Xeneta aggiorna le previsioni 2026: la stiva disponibile in aumento solo del 2%-3%
Il conflitto pesa anche sui noli di lunga durata, ora stimati in aumento del 5%-15% durante l’anno
Il conflitto in Medio Oriente, con il suo impatto su tariffe, domanda e capacità disponibile, ha portato Xeneta a rivedere le previsioni per il settore del cargo aereo diffuse a inizio anno, aggiornando il suo Air Freight Outlook 2026.
Se la domanda è comunque attesa in crescita del 2%-3% – e anzi, ora gli analisti stimano che l’anno si chiuderà nella parte più alta della forchetta -, la crescita della capacità sarà invece più contenuta, attestandosi sul +2%-3% anziché sul 3%-4% come indicato inizialmente.
Nella prima metà dell’anno, aggiunge inoltre Xeneta, la guerra ha sottratto improvvisamente il 12% della capacità globale di trasporto aereo merci, portando la stiva disponibile ad attestarsi ora a un +1% rispetto alla prima metà del 2025. Nel frattempo la domanda è comunque cresciuta del 4%, superando la previsione originaria di crescita annua del 2-3% per il 2026, anche se non proseguirà su questi livelli.

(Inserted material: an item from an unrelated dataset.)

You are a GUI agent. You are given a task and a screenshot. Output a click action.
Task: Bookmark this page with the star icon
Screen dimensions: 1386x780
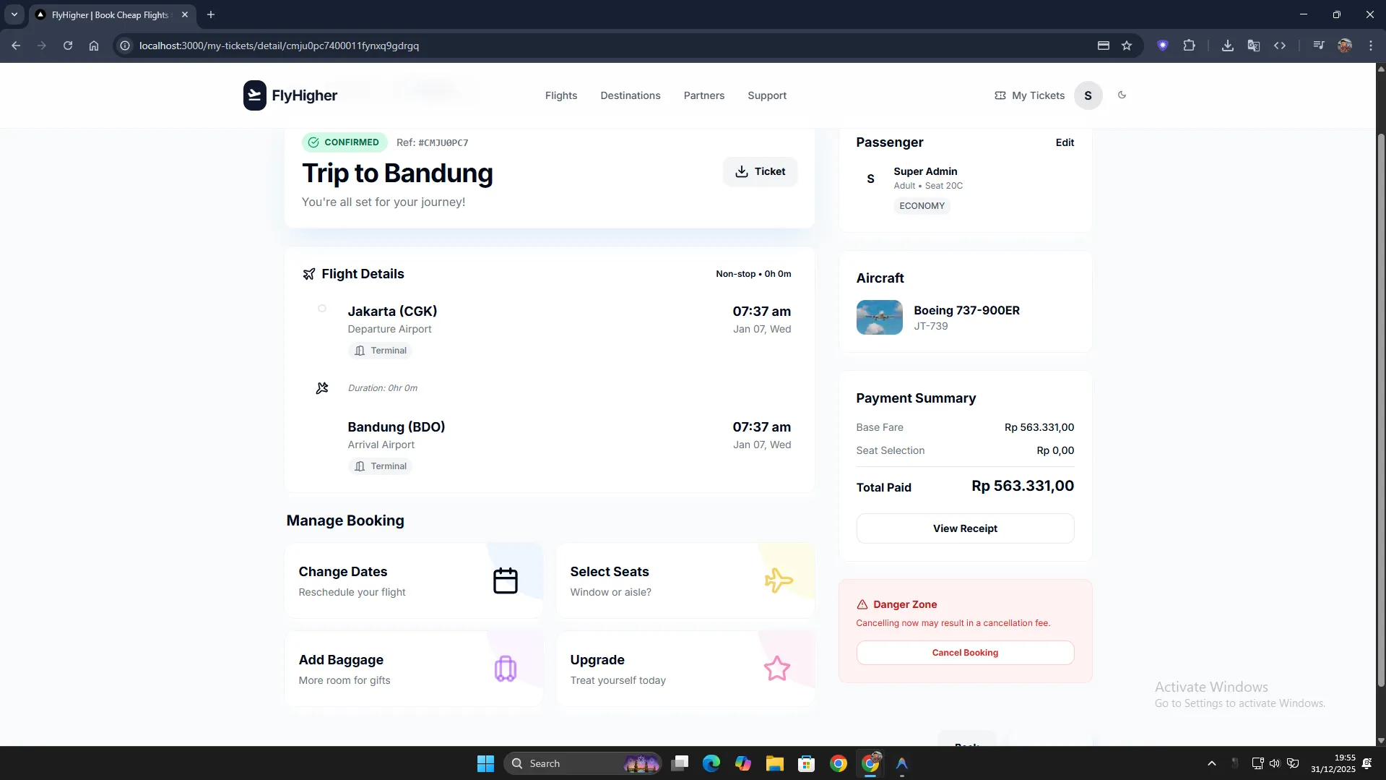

“La domanda – ha commentato Niall van de Wouw, Chief Airfreight Officer della società – continua a sfidare ogni previsione. Nonostante tutto ciò che il mercato ha dovuto affrontare, i volumi trasportati sono ancora superiori a quelli dello scorso anno: il motore continua a funzionare ed è un risultato notevole”.
Il settore, ha aggiunto l’analista, deve però ora “aspettarsi un rallentamento della crescita della domanda nella seconda metà dell’anno, mentre l’offerta continua il recupero dopo la perturbazione causata dal conflitto in Medio Oriente”, con un progressivo riequilibrio tra le due.

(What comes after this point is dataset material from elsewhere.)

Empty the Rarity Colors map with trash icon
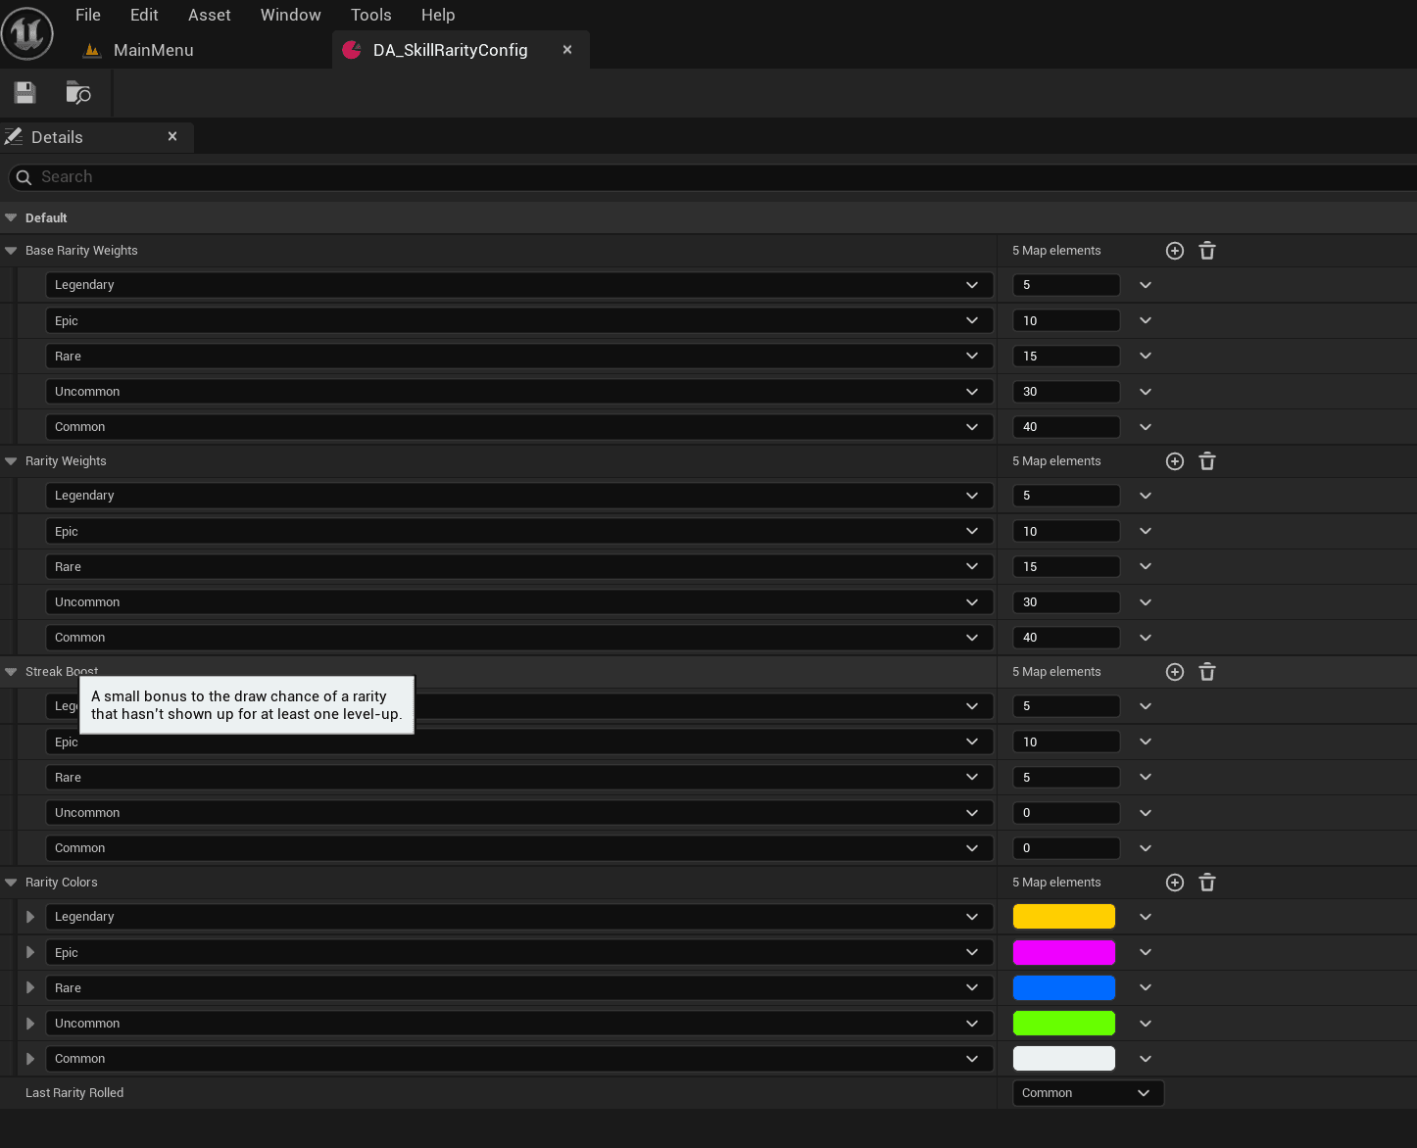Image resolution: width=1417 pixels, height=1148 pixels. point(1207,883)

Su questo sfondo, Xeneta ha anche aggiornato le sue previsioni rispetto ai noli fissati nei contratti di lungo periodo: non più in calo del 5%-10% nel 2026, ma in aumento del 5%-15% in conseguenza del conflitto.
Parallelamente la società di analisi norvegese ha continuato a rilevare due tendenze opposte in tema di domanda, già osservate nei mesi scorsi. Da un lato la forte crescita delle spedizioni di semiconduttori e hardware, sulla spinta della intelligenza artificiale, che ad oggi comunque rappresentano meno del 10% del volume totale del cargo aereo globale e sono concentrate sulla rotta transpacifica, quest’anno diventata il principale corridoio mondiale.
Dall’altro, lo stop della domanda di e-commerce, con le esportazioni cinesi di prodotti a basso valore che segnano a maggio il -7% su base annua, marcando il sesto calo mensile consecutivo.
“Ci sarà sempre domanda dei consumatori per prodotti economici fabbricati in Asia, ma la straordinaria crescita degli ultimi anni non sarà mantenuta – ha commentato van de Wouw. “L’e-commerce è stato il principale pilastro della crescita del cargo aereo, ma oggi non lo è più”.